Posted Aug. 18, 2019 Go to Top | Go to bottom | link | alert
juliaa

Join Date: 12/03/11

Posts: 238

RE: Presentation of Bengals vs. Bangladeshis

I agree that we can find more from history books, but in my opinion the author missed an opportunity to tell us a bit more in the scene at Rebecca's parents' home, when Rebecca's father asked for more explanation, and Pival just responded (if I'm remembering it correctly) "we're both Bengali."


Posted Aug. 18, 2019 Go to Top | Go to bottom | link | alert
davinamw

Join Date: 10/15/10

Posts: 2563

RE: Presentation of Bengals vs. Bangladeshis

You are right, that would have been an opportunity to inform the reader but, I suggest, not so good for the story line--where the simplicity of Pival's response spoke volumes.

I read America for Beginners twice - once last year, and once ahead of the discussion.
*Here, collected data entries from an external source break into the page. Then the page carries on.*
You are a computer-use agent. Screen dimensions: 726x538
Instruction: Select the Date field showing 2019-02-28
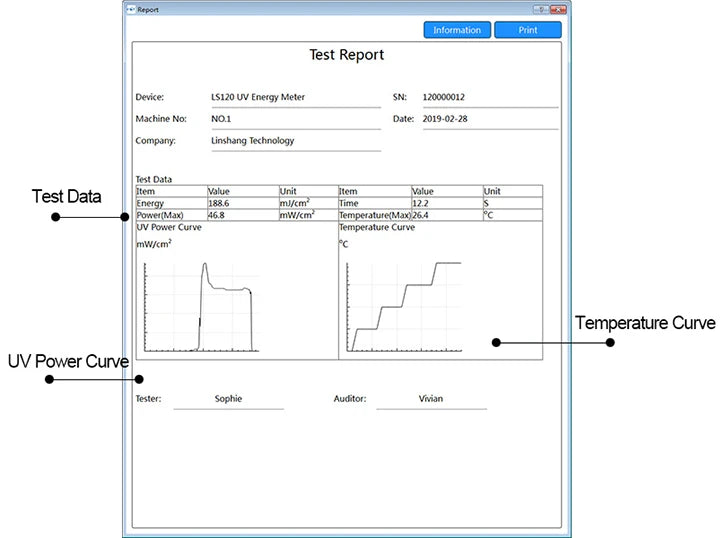(489, 119)
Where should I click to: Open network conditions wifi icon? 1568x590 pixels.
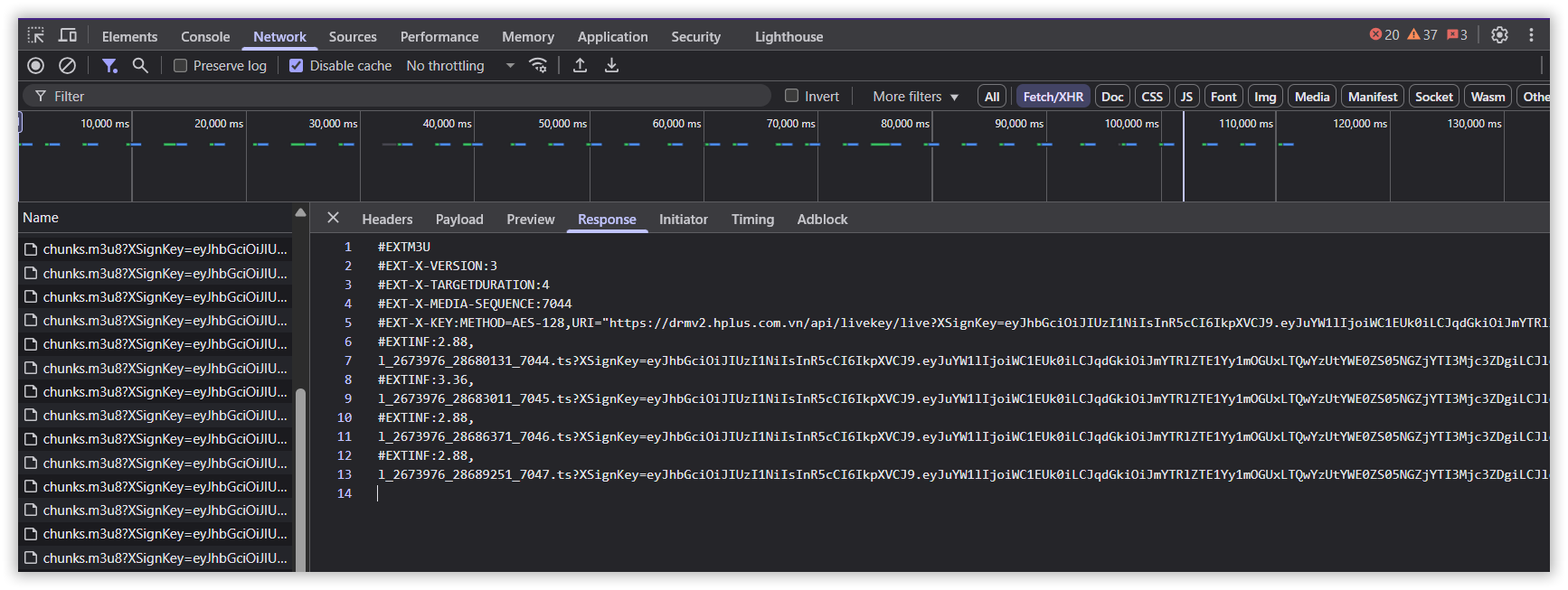click(x=538, y=65)
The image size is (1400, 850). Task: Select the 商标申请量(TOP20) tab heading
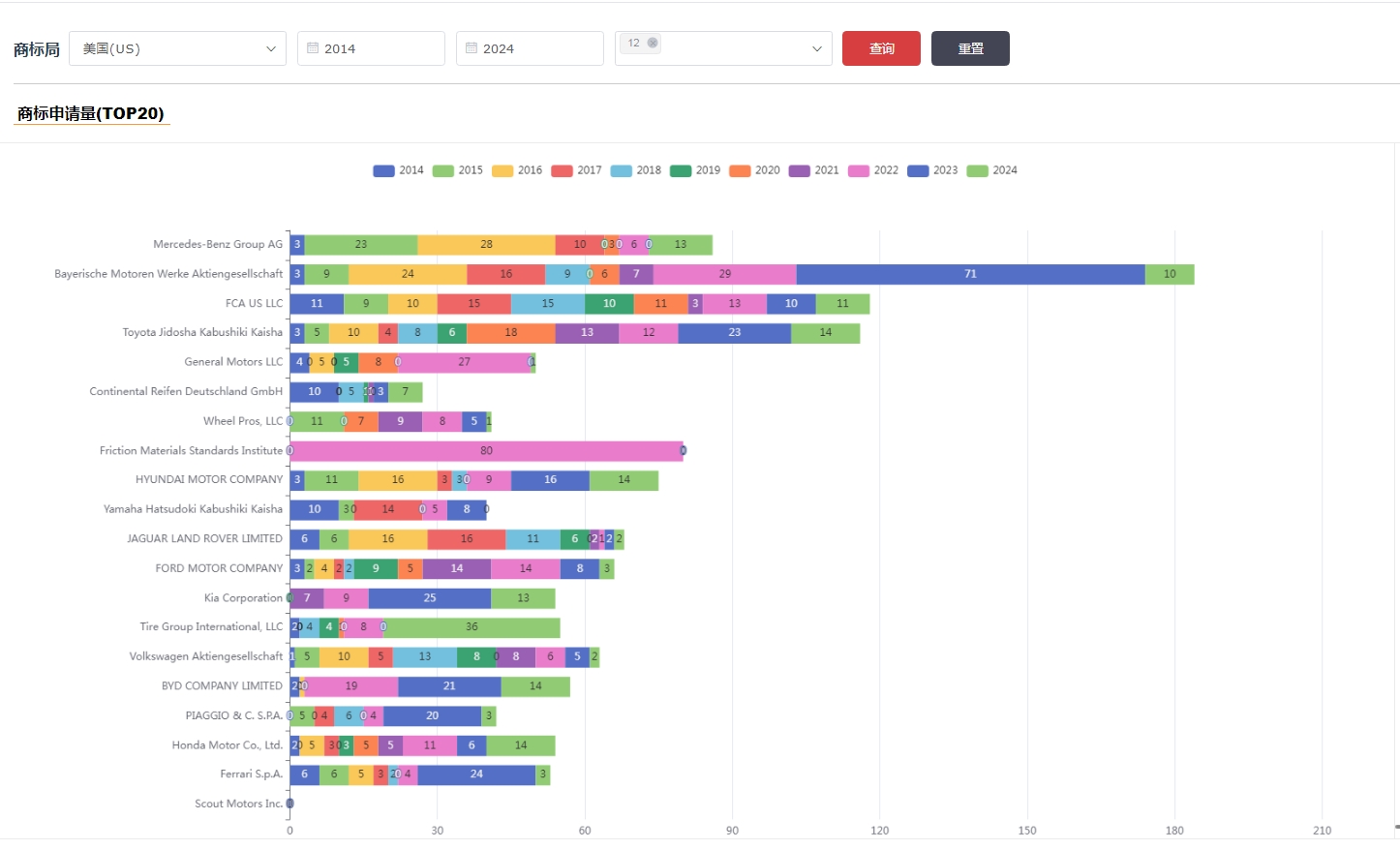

After the first reading I came away thinking that the author had not given much information on the topic; but when I re-read I realized there had been a good amount in the early pages--but that I hadn't read these all that closely first time through because I wasn't yet vested in the characters.
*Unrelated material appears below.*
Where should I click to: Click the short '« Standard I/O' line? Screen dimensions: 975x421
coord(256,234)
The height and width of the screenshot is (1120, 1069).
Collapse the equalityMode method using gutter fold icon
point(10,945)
Posted Aug. 21, 2019 Go to Top | Go to bottom | link | alert
BuriedInPrint

Join Date: 08/03/19

Posts: 8

RE: Presentation of Bengals vs. Bangladeshis

I saw those concerns expressed by some readers on GoodReads as well. Some of them seemed to be concerned about the portrayal of negative aspects of both setting and characterization. And it's true that some readers might be inclined to think that a single book's depiction of a city or a culture is an accurate reflection of all streets in that city and all people who reside there. But the other side of the argument is that the author isn't accurately depicting a place or a culture if only painting it with a rosy and polished view, that it's disrespectful not to show its flaws alongside its brag-worthy bits, that every place and person is complex, with not just one single attribute/quality.
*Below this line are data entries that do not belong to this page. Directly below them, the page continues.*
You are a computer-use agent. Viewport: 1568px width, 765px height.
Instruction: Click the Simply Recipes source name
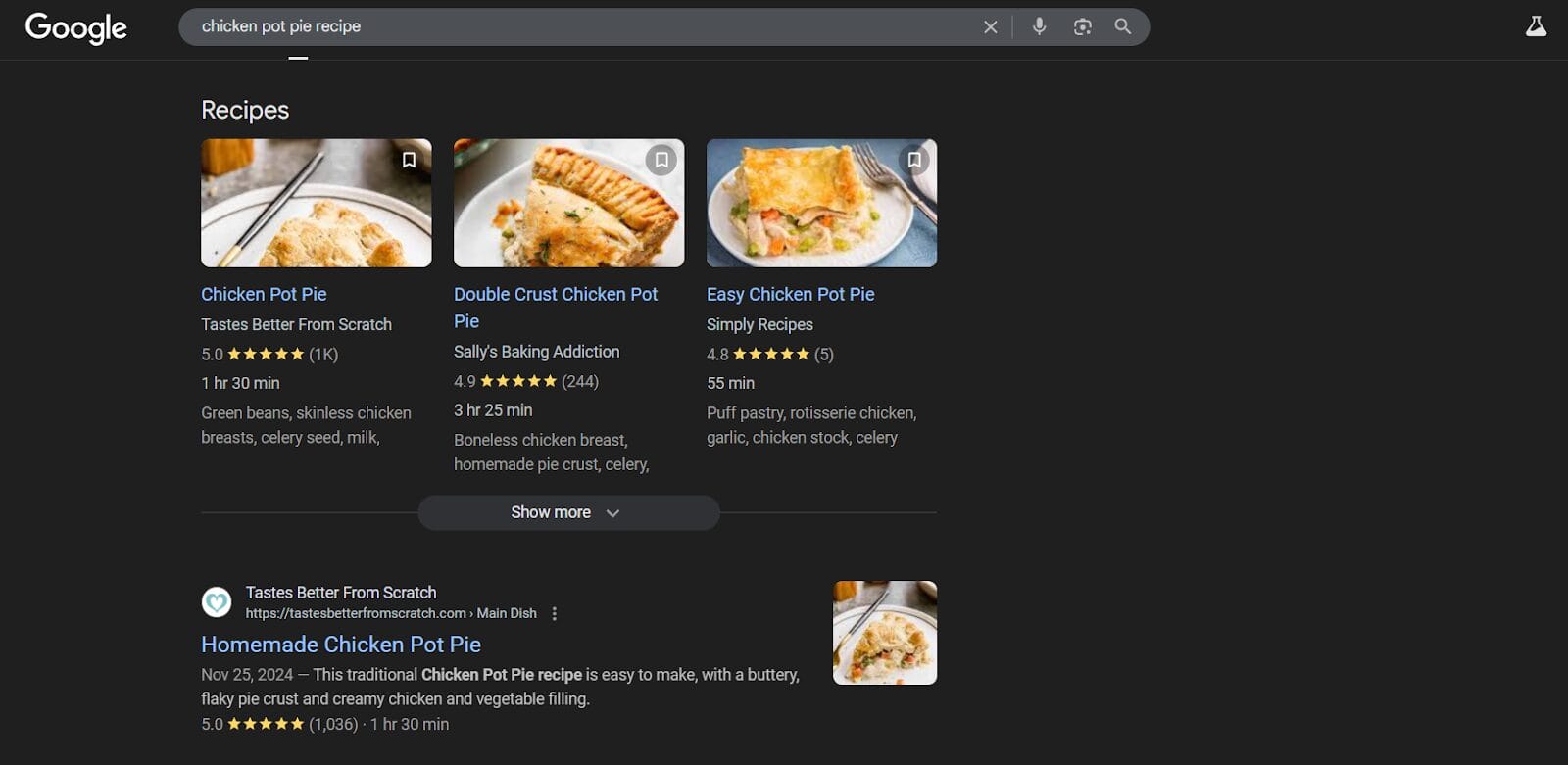(760, 324)
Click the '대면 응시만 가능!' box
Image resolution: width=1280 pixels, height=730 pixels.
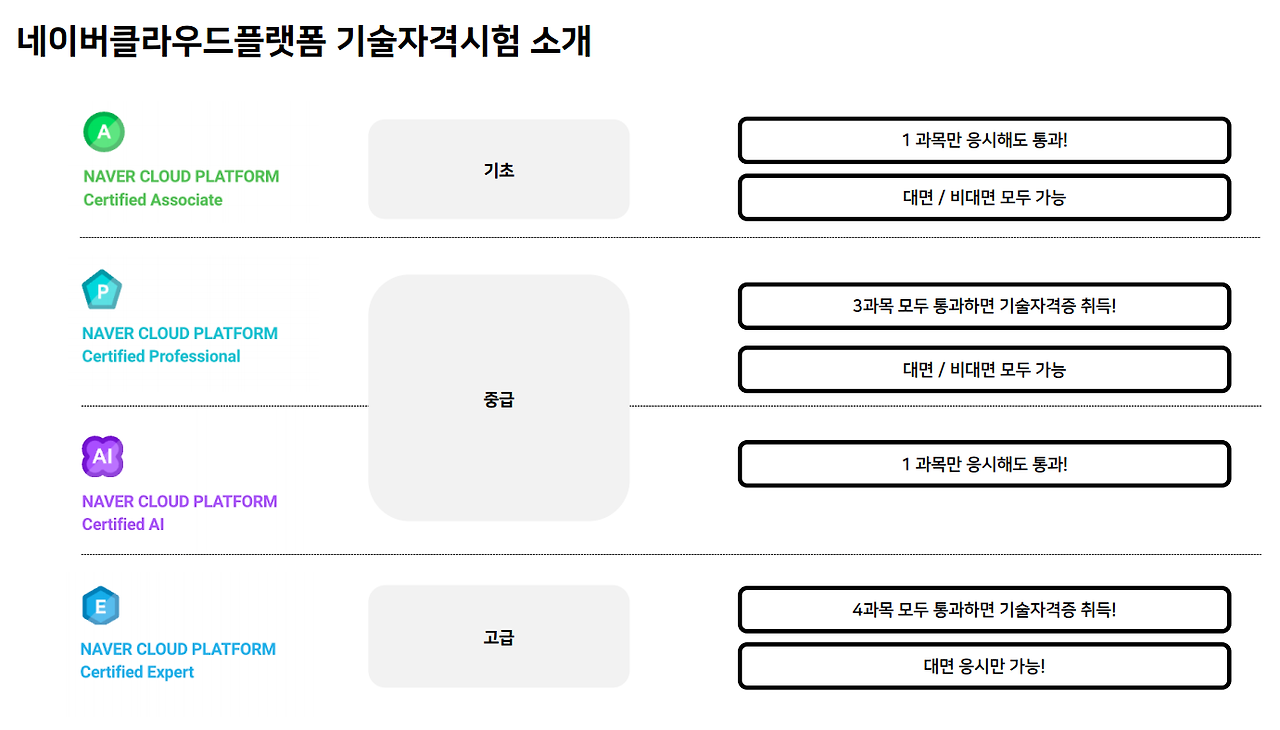pos(984,666)
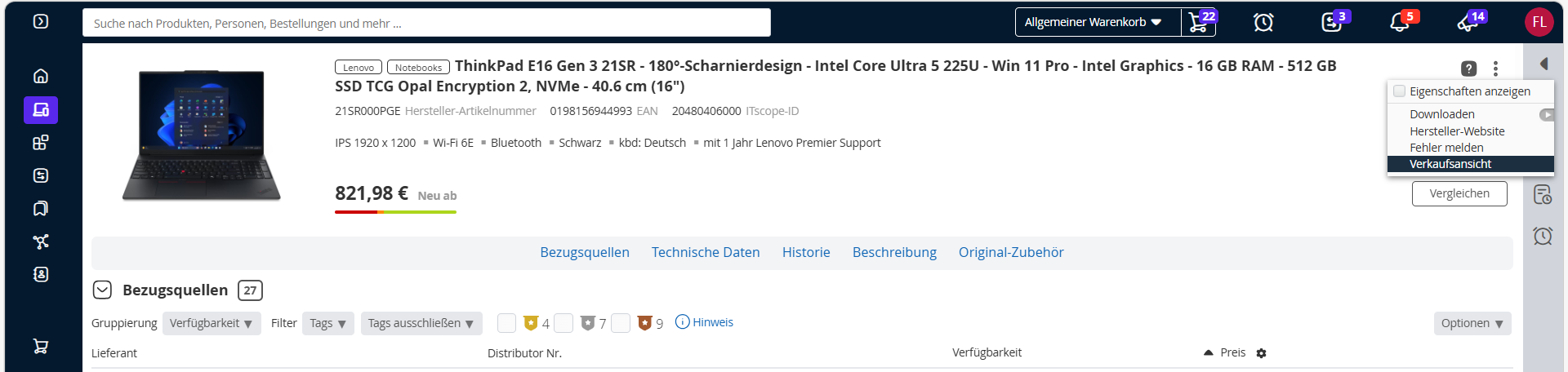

Posted Aug. 21, 2019 Go to Top | Go to bottom | link | alert
BuriedInPrint

Join Date: 08/03/19

Posts: 8

RE: Presentation of Bengals vs. Bangladeshis

Although I do agree with the suggestions above that reading non-fiction can increase one's understanding, I think the decision to read a single historian's book means you are still just reading one person's opinion, which could be just as misleading as reading just a single fictional writer's book. My thought would be to read a variety of books, whether fiction or non-fiction, because even if non-fiction contains more facts, it doesn't necessarily contain more truth.